A variational principle for time of arrival of null geodesics

TL;DR

This paper develops a variational principle to determine which null geodesics from an extended source in a gravitational field arrive first at an observer, extending Fermat's principle to curved spacetime.

Contribution

It introduces a novel variational approach to identify earliest arriving light rays in curved spacetime, considering extended sources and gravitational effects.

Findings

Normal rays from the source arrive first at the observer.

Two proofs confirm the variational principle's validity in gravitational fields.

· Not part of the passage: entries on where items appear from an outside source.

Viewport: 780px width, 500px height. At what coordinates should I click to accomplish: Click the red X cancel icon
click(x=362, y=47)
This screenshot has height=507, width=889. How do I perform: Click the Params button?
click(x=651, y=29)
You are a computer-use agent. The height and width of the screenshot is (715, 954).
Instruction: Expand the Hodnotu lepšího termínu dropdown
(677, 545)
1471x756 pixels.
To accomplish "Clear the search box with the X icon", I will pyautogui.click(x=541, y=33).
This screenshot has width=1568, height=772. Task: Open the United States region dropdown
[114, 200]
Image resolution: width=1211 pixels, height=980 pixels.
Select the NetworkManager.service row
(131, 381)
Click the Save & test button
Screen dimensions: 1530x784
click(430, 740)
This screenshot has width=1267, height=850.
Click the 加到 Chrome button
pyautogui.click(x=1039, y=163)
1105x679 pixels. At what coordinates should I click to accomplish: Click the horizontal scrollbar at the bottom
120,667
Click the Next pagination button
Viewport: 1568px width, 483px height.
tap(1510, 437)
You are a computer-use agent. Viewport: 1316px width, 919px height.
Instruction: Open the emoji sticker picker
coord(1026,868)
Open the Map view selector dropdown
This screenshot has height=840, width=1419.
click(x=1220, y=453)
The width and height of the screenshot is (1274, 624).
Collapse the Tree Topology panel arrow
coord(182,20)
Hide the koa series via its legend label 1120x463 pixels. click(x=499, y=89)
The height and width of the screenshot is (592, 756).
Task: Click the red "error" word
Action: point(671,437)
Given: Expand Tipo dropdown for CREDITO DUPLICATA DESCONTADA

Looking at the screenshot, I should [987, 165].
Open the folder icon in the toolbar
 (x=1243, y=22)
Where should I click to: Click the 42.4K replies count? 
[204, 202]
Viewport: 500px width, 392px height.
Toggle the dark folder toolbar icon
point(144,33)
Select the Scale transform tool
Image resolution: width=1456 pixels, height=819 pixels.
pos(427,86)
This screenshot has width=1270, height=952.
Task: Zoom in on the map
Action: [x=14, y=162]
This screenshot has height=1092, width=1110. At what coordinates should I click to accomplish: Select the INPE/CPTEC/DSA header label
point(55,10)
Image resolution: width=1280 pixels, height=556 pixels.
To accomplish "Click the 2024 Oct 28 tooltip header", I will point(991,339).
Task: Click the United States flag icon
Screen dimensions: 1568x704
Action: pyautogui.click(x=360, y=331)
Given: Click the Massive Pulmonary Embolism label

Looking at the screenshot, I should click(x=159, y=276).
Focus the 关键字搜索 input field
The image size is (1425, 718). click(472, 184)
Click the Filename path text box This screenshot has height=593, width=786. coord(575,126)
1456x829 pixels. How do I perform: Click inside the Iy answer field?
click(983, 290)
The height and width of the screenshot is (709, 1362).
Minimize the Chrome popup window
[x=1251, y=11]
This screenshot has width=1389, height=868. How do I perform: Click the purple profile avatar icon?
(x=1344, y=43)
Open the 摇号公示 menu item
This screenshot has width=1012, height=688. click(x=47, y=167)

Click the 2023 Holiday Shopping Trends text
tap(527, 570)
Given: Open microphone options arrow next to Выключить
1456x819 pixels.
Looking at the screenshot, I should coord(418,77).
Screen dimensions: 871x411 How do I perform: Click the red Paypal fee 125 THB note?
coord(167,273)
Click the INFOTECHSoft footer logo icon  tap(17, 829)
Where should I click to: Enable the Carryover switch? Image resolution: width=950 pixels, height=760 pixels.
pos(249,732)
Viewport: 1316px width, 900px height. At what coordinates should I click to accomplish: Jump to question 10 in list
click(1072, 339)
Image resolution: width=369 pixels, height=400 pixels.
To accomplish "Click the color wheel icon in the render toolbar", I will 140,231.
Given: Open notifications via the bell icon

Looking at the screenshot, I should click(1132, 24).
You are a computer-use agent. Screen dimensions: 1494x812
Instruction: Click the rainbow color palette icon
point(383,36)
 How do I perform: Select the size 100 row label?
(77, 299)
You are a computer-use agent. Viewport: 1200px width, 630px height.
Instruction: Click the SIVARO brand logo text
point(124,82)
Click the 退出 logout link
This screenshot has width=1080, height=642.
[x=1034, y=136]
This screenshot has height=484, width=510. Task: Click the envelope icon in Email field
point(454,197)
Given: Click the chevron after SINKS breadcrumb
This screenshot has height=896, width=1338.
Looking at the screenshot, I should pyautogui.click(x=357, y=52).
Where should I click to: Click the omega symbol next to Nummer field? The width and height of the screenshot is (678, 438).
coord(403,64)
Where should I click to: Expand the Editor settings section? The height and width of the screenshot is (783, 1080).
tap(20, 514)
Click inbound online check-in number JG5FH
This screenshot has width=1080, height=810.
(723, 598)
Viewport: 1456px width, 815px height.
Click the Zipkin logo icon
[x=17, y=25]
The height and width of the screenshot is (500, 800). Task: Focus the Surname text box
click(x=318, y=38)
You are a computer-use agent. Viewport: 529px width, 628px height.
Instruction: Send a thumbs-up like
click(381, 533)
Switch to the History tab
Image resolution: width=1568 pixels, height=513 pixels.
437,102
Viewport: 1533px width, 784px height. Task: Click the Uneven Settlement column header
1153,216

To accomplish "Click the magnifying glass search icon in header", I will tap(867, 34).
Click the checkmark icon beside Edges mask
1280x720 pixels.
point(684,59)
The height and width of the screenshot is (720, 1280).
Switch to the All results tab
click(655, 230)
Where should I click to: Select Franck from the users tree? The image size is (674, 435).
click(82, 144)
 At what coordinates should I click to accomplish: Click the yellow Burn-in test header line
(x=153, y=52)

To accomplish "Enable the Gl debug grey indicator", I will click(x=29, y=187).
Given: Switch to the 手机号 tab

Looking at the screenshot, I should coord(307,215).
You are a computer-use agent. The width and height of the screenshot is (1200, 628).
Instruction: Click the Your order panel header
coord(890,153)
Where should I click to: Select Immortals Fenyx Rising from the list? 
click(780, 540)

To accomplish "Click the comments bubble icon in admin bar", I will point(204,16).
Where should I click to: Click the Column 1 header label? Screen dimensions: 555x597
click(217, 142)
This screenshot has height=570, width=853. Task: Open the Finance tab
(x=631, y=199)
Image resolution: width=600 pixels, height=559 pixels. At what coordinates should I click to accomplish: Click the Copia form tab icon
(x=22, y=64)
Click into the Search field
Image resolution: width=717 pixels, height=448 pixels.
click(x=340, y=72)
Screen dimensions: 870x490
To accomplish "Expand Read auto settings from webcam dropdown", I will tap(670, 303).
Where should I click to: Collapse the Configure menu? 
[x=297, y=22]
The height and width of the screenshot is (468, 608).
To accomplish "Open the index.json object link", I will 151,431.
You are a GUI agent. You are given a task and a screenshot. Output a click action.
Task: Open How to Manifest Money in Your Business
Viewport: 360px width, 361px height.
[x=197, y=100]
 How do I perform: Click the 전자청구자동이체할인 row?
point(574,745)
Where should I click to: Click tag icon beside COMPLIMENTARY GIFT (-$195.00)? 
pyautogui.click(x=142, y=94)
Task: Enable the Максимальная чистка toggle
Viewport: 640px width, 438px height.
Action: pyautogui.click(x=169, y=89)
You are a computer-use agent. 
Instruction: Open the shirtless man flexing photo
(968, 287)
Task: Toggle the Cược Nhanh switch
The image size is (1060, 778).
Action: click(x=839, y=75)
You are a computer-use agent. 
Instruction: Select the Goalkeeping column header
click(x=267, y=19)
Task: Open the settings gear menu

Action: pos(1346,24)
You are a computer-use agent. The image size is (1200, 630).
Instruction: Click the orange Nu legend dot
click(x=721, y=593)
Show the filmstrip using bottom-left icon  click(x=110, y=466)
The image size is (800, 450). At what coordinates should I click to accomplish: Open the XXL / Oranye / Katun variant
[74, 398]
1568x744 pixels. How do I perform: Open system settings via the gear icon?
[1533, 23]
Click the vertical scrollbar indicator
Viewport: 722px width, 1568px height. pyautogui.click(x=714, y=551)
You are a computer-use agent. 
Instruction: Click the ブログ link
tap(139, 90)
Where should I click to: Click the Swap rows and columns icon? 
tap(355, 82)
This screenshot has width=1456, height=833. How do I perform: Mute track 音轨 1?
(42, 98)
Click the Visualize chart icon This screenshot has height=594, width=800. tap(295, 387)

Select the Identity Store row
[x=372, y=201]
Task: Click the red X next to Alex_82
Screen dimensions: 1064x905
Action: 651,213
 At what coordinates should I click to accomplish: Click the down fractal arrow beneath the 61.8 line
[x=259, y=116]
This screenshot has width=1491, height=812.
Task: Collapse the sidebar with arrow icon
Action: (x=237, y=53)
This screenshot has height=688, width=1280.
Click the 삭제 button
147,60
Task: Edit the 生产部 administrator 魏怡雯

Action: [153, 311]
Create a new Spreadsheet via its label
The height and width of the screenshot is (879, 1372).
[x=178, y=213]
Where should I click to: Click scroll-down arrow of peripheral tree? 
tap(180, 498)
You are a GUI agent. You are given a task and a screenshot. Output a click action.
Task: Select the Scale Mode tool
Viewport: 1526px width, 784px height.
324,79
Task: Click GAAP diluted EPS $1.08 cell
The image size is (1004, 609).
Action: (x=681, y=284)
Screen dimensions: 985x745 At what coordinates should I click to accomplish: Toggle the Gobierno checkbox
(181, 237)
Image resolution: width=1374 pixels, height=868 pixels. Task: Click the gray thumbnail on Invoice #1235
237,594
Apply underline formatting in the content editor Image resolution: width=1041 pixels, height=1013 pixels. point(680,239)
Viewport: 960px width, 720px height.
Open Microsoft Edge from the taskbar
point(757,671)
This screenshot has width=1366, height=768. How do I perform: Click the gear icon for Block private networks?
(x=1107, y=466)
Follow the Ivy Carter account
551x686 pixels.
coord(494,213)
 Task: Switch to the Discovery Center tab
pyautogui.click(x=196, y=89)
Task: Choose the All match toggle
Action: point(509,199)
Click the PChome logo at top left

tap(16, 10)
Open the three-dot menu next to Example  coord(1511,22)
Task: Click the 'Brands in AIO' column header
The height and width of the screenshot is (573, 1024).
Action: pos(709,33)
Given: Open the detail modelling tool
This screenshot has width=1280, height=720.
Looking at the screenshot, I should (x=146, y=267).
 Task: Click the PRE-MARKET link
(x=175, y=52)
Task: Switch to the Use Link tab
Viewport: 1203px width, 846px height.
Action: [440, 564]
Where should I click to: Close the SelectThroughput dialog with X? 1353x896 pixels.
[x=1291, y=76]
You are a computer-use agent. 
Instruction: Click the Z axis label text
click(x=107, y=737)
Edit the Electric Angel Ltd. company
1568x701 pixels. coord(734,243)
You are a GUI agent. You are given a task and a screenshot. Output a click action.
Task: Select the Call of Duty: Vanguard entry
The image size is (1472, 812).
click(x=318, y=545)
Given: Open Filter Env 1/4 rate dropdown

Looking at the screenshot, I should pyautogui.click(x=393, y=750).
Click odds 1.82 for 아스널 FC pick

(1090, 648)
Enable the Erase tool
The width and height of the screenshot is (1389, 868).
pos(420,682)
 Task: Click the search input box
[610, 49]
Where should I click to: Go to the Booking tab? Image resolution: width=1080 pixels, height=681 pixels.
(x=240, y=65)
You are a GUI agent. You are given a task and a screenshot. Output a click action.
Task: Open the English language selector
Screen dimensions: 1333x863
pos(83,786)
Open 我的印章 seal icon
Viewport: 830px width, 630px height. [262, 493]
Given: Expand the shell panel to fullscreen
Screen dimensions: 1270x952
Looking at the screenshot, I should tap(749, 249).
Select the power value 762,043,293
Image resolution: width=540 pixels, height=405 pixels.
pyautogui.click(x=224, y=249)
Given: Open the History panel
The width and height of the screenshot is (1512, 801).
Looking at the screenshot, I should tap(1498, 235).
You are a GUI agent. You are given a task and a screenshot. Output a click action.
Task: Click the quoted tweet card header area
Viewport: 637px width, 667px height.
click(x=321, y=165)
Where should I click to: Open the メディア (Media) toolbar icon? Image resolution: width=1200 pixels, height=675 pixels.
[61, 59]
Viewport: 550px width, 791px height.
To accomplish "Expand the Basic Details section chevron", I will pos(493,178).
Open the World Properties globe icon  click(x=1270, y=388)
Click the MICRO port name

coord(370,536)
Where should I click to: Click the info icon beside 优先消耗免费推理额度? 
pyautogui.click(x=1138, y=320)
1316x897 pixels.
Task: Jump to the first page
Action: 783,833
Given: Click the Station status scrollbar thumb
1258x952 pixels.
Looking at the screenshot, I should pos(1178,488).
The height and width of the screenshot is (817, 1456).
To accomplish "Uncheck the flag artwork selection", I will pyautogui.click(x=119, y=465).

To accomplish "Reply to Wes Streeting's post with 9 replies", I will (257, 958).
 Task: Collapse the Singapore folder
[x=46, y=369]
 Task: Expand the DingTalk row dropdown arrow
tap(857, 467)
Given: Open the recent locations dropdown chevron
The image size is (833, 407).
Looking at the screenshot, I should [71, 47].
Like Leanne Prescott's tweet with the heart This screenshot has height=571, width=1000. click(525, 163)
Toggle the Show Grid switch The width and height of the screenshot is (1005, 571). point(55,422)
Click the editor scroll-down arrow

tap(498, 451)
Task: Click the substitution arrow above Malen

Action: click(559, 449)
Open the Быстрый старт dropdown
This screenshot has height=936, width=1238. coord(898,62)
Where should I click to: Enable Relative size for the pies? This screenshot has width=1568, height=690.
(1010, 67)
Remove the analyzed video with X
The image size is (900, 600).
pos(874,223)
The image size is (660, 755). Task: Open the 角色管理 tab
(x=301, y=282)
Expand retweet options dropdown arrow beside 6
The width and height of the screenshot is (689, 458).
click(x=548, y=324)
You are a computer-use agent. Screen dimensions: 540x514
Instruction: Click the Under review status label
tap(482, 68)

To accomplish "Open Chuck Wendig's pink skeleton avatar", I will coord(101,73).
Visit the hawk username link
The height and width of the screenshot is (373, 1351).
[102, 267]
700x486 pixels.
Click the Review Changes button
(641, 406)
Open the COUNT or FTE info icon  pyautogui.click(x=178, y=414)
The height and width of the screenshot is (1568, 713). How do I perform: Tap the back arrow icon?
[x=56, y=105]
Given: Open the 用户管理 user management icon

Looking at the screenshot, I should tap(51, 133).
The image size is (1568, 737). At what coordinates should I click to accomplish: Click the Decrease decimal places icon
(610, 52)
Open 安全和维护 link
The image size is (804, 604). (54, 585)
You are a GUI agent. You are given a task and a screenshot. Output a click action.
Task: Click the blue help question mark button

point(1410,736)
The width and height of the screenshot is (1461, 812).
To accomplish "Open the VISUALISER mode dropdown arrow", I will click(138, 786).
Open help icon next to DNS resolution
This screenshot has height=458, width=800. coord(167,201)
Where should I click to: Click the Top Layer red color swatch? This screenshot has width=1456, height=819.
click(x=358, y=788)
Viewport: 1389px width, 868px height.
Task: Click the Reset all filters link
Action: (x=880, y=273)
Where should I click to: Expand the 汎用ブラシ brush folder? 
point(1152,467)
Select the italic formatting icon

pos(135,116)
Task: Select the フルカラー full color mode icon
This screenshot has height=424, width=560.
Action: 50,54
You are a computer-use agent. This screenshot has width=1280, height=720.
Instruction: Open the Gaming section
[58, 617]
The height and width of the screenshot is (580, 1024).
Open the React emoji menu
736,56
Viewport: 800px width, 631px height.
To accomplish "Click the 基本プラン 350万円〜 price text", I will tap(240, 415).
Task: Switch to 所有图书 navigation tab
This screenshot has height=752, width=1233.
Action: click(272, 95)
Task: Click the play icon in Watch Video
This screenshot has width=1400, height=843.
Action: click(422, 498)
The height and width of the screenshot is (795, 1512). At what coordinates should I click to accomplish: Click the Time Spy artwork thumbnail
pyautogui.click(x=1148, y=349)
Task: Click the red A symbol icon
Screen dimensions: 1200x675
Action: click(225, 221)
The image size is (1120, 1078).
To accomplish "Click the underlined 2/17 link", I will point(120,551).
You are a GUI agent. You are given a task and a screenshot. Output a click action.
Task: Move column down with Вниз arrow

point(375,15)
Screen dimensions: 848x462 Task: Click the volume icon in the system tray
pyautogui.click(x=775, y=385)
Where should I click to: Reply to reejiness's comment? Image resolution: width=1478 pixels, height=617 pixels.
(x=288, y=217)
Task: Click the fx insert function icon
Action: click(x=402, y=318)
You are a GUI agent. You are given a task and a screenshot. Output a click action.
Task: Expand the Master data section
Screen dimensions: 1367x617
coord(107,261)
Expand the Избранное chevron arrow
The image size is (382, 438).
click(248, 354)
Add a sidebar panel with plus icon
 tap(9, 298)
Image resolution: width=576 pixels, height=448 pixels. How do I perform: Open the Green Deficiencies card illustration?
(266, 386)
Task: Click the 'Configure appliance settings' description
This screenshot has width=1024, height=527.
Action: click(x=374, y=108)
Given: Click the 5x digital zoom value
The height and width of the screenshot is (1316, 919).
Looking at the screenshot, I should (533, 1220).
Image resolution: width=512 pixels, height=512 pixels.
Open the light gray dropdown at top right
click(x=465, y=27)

The approach extends classical optics principles to general relativity.

Abstract

Normally the issue or question of the time of arrival of light rays at an observer coming from a given source is associated with Fermat's Principle of Least Time which yields paths of extremal time. We here investigate a related but different problem. We consider an observer receiving light from an extended source that has propagated in an arbitrary gravitational field. It is assumed from the start that the propagation is along null geodesics. Each point of the extended source is sending out a light-cones worth of null rays and the question arises which null rays from the source arrive first at the observer. Stated in an a different fashion, a pulse of light comes from the source with a wave-front as the leading edge, which rays are associated with that leading edge. In vacuum flat-space we have, from Huygen's principle, that the rays normal to the source constitute the leading edge and hence arrive first at an observer. We here investigate this issue in the presence of a gravitational field. Though it is not obvious, since the rays bend and are focused by the gravitational field and could even cross, in fact it is the normal rays that arrive earliest. We give two proofs both involving the extemization of the time of arrival, one based on an idea of Schrodinger for the derivation of gravitational frequency shifts and the other based on V.I. Arnold's theory of generating families.